4.5. Calcium Imaging

A laser scanning microscope LSM 800 (Zeiss, Jena, Germany) with an objective W Plan-Apochromat 10×/0.3 was used for imaging studies of the functional calcium activity of nerve cells. The technique allowed us to visualize the functional architecture of the neuronal network of the culture at the cellular level. Oregon Green 488 BAPTA-1 AM (OGB-1) 0.4 μM (Invitrogen, Carlsbad, CA, USA) was used as a calcium sensor. An LED source with a wavelength of 488 nm was used to excite the fluorescence. A time series of images was recorded to assess the dynamics of intracellular calcium concentration measurements. The resolution of the obtained image was 512 × 512 pixels, the size of the field of view was 693 × 693 µm, and the image recording frequency was 2 Hz.
The obtained imaging data were processed in the Astrocyte Laboratory program (certificate of state registration of the software program 2021612870 dated 25 February 2021 version 1.0) and implemented in the MATLAB environment [23,63]. This was used to perform video filtering, image alignment, and automatic detection of cell boundaries. The developed algorithm for constructing a dynamic graph used data arrays generated by the Astrocyte Laboratory and saved as mat files:
Time series of intensity;
An array describing the area that points belonged to;
Filtered video sequence;
Area adjacency matrix.
In the area adjacency matrix,
A = a i j , a i j = 1 ,           i f i   a n d j   c e l l s   a r e   c o n t i g u o u s   o n   t h e   b o u n d a r y , 0 ,       o t h e r w i s e .  
On the data obtained using calcium imaging of MCA-205 “biological noise” cultures, cell areas were identified using a watershed segmentation algorithm. Moving objects (debris, dead cells, etc.) on the frame were excluded from further analysis through visual evaluation.

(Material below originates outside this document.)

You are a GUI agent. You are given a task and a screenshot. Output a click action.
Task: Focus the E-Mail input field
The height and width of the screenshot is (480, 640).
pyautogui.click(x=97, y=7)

The calcium signal for individual cells was determined as the average value of the fluorescence intensities of the pixels in the area corresponding to the cell. The difference between signal and baseline was taken as the change in cell signal intensity. The resulting set of changes in the intensity of each cell was used to estimate the standard deviation of biological noise. The calculated value multiplied by 3 was used as the biological noise level. Deviations of the signal from the baseline by a value exceeding 3 standard deviations of biological noise were taken as calcium events.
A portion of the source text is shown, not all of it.